Il n’en demeure pas moins que pour la commission d’enquête, « le gouvernement a sciemment caché la pénurie de masques » affirme Catherine Deroche. A titre d’exemple, une note alarmante des hôpitaux du grand Est et des Hauts-de-France qui signale, dès début février, le manque d’équipements. « Ça n’a fait l’objet d’aucun contrôle de l’Etat » appuie-t-elle.

« L’impréparation et l’absence d’anticipation » de l’Etat ont conduit à des réquisitions qui se sont révélées inefficaces et source de désorganisation. Une impréparation qui s’est révélée aussi coûteuse. « Au 15 juin, 4 milliards de masques ont été achetés pour 2,8 milliards d’euros […] jusqu’à 30 fois le prix habituel ».

« Ce qui nous a le plus marqués, ce n’est pas la cacophonie gouvernementale. Mais le fait qu’Agnès Buzyn a eu très tôt cette intuition d’un phénomène épidémique grave et que cette intuition n’ait pas été partagée visiblement par l’ensemble du gouvernement et le Premier ministre puisqu’il n’a pas pris des dispositions qu’il aurait pu prendre à ce moment-là » note Bernard Jomier.

« Ce n’est pas le conseil de défense qui détermine et conduit la politique de la nation »

Le sénateur déplore aussi le rôle joué par le conseil de Défense « qui a pris le pas » du conseil des ministres, « encore aujourd’hui ». « Selon les termes de notre constitution, c’est le gouvernement qui détermine et conduit la politique de la Nation, ce n’est pas le conseil de Défense.

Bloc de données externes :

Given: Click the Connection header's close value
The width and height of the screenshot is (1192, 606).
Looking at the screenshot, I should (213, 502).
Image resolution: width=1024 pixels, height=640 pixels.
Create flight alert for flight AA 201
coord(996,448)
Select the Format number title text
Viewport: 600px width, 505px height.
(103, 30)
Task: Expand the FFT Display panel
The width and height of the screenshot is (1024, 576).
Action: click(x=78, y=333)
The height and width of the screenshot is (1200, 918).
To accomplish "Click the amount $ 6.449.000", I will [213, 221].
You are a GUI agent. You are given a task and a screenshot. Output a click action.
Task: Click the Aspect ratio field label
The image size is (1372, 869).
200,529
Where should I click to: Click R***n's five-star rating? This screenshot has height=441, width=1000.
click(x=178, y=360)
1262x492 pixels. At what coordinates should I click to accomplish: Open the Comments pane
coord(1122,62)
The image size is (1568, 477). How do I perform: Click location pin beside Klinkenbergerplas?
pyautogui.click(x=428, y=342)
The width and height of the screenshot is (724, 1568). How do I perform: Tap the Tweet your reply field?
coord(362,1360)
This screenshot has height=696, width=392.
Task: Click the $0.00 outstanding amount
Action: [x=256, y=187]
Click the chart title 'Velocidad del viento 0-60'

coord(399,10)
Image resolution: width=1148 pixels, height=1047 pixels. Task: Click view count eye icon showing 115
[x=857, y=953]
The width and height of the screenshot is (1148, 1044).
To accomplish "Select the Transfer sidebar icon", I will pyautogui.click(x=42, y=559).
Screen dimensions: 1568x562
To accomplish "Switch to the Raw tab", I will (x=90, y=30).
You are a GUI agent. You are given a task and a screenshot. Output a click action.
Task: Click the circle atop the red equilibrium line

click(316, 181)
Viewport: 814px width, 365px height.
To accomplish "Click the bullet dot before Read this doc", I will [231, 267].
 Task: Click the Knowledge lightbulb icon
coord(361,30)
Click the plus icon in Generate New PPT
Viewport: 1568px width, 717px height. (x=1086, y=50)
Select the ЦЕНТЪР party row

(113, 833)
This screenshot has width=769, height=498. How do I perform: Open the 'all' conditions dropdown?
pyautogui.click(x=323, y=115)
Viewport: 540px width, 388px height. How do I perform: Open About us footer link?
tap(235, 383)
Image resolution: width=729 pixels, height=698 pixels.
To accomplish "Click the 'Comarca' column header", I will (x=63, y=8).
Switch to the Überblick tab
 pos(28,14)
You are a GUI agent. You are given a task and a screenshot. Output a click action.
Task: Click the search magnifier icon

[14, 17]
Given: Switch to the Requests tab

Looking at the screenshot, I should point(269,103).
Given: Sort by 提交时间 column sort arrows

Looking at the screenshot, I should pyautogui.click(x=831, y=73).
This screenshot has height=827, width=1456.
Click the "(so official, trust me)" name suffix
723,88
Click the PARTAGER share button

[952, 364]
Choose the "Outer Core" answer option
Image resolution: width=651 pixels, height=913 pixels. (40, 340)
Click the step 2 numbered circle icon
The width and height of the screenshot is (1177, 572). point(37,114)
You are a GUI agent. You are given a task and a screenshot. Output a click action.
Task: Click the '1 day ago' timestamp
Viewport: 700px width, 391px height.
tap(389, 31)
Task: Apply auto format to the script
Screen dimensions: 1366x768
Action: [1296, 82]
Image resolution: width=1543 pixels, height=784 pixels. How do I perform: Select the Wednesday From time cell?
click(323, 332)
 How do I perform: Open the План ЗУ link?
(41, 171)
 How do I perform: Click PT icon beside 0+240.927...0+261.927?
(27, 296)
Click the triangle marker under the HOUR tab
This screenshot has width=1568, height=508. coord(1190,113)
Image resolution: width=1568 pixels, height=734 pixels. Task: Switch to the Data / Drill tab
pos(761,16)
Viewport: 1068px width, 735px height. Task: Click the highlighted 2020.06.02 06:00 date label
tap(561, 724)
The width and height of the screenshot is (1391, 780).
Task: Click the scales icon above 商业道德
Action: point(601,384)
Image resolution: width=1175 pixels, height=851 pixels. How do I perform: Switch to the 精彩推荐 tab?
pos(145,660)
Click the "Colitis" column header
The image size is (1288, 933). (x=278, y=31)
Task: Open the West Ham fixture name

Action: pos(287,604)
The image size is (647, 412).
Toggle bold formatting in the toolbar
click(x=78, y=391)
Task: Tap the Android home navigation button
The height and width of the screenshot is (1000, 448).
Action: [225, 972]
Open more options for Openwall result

Il y a une architecture politique de la gouvernance de crise qui est relativement surprenante […] pour un parlementaire qui contrôle l’exécutif, il est difficile de remplir sa mission dans de bonnes conditions quand il y aune telle extra-gouvernance mise en place même si elle reste tout à fait légale ».

En conclusion, la commission d’enquête préconise que la gestion des stocks se fasse au niveau local, dans les hôpitaux, chez les libéraux, dans les ménages, avec un contrôle et un suivi régulier de l’état des stocks.

« Les instances de démocratie sanitaire ont été écartées »

Bernard Jomier a quant à lui dénoncé « un hospitalo centrisme excessif » de la gestion de la crise sanitaire qui a « produit une mise à l’écart délétère des professionnels de ville et du système de soin ambulatoire ». 17 ans après la canicule de 2003, le sénateur déplore l’inattention au secteur médico-social, « de nouveau les Ephad, les populations les plus vulnérables, n’ont pas obtenu les réponses qu’elles auraient dû avoir ».

Le mode de gouvernance est ici visé. « Cette multiplication des instances ad hoc, à la légitimité fragile, a compromis, non seulement la qualité de la réponse, mais in fine le lien de confiance avec les Français qui ont du mal à comprendre comment les décisions ont été prises […] Les instances de démocratie sanitaire ont été écartées. La conférence nationale de santé n’a pas été consultée » rappelle-t-il.

Afin d’améliorer le lien « entre la décision politique et l’expertise scientifique », la commission préconise « de créer une instance nationale d’expertise scientifique indépendante […] qui pourrait permettre de conseiller le gouvernement ».

Quant au conseil scientifique, il a été jugé trop dépendant du pouvoir exécutif. « Lorsqu’on lui a demandé (à Jean-François Delfraissy, le président du Conseil scientifique) comment ses avis étaient formulés […] on s’est rendu compte que ses avis et conseils tenaient compte de cette pénurie. Pourquoi le conseil scientifique ne recommandait pas de tester en masse ? Parce qu’il savait que nous n’avions pas de tests. Pourquoi il n’a pas été très offensif sur la question des masques ? Parce qu’il savait que nous n’avions pas de masques » a expliqué Catherine Deroche.